# [GOAL OF THE EXERCISE]
Read the records below. Copy each line where the string "will" occurs.

** Opening DATA SUPPLIED block **

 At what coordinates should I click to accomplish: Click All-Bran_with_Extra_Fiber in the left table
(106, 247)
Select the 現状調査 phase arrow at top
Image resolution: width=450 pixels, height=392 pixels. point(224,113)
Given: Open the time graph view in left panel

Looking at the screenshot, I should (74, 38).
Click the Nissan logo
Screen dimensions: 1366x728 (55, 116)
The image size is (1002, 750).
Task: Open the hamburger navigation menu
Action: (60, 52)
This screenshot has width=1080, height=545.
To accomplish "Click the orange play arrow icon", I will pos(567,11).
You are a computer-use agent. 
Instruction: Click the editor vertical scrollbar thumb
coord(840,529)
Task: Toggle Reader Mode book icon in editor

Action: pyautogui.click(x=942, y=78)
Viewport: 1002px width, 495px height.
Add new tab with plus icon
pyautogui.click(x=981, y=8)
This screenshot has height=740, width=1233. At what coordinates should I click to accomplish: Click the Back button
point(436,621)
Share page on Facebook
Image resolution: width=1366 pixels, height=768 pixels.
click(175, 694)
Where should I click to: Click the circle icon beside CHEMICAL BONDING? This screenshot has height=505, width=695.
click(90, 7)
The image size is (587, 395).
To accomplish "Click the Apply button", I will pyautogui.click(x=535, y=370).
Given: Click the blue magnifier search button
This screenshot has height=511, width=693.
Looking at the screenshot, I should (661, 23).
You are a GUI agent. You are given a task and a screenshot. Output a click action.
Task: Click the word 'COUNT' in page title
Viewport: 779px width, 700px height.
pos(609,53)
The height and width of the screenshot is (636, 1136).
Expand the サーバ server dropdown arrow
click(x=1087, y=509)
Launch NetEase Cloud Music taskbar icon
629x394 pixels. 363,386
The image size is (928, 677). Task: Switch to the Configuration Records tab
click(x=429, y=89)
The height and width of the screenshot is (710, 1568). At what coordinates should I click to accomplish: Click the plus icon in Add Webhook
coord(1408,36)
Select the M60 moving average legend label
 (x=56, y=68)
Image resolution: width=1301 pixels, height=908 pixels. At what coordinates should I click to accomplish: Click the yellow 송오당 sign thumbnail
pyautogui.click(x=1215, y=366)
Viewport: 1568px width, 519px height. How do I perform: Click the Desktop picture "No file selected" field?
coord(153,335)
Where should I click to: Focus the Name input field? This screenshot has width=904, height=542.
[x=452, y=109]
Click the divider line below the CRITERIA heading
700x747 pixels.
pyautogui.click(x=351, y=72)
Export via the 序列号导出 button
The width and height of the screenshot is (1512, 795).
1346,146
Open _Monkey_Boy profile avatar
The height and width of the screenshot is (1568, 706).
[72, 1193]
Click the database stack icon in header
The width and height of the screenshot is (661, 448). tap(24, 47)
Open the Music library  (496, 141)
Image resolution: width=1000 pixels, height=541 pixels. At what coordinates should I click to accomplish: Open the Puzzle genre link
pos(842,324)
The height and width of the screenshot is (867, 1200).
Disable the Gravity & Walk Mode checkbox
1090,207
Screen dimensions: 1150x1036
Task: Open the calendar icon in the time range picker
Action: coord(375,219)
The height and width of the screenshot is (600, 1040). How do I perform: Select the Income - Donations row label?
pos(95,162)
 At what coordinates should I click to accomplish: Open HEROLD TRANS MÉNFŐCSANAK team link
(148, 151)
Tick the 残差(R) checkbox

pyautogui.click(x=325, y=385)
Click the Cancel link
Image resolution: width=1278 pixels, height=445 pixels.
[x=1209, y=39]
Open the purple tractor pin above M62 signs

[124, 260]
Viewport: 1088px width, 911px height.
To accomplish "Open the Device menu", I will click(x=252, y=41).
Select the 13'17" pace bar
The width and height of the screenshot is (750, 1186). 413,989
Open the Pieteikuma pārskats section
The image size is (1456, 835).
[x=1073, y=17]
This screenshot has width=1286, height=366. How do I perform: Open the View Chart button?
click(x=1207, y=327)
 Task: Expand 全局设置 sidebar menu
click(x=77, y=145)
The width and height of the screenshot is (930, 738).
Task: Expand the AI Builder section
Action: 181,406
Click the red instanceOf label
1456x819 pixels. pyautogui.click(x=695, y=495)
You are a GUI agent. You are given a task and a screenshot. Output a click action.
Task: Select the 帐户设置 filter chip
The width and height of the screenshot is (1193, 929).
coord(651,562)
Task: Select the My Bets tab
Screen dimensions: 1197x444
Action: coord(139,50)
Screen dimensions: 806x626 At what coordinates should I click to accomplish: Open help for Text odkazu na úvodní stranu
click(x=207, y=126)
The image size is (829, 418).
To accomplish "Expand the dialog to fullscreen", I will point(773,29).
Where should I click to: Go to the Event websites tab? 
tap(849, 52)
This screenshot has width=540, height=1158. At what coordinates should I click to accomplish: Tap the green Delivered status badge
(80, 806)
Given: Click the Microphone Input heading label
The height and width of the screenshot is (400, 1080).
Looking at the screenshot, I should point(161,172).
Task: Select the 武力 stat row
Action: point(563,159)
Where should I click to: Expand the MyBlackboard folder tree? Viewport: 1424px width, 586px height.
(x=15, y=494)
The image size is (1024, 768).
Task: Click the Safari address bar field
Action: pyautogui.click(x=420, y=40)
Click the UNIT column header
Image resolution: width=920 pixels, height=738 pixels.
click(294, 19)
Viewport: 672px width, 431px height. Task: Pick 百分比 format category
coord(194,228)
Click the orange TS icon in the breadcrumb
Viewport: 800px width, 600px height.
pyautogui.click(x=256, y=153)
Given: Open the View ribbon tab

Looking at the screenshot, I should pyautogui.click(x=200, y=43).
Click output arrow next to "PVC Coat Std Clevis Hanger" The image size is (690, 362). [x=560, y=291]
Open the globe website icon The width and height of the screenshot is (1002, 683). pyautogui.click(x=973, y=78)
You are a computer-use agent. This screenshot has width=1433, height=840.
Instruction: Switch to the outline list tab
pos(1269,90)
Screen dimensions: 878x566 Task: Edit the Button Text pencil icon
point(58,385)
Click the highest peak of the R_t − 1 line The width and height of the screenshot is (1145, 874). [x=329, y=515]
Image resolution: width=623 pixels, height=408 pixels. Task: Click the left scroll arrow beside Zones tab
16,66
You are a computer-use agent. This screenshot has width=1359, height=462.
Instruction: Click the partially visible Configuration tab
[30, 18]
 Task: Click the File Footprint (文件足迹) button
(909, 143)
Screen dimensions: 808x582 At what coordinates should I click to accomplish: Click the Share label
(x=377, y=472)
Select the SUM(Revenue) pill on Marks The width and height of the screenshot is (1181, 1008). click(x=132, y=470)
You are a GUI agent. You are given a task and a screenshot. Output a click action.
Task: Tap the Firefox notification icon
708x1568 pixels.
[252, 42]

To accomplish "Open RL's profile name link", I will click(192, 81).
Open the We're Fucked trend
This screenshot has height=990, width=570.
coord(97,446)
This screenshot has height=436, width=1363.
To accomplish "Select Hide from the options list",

** Closing DATA SUPPLIED block **

# [TASK ANSWER]
To accomplish "Click the orange play arrow icon", I will pos(567,11).
To accomplish "Click the Apply button", I will pyautogui.click(x=535, y=370).
To accomplish "Open the Device menu", I will click(x=252, y=41).
To accomplish "Expand the dialog to fullscreen", I will point(773,29).
To accomplish "Open RL's profile name link", I will click(192, 81).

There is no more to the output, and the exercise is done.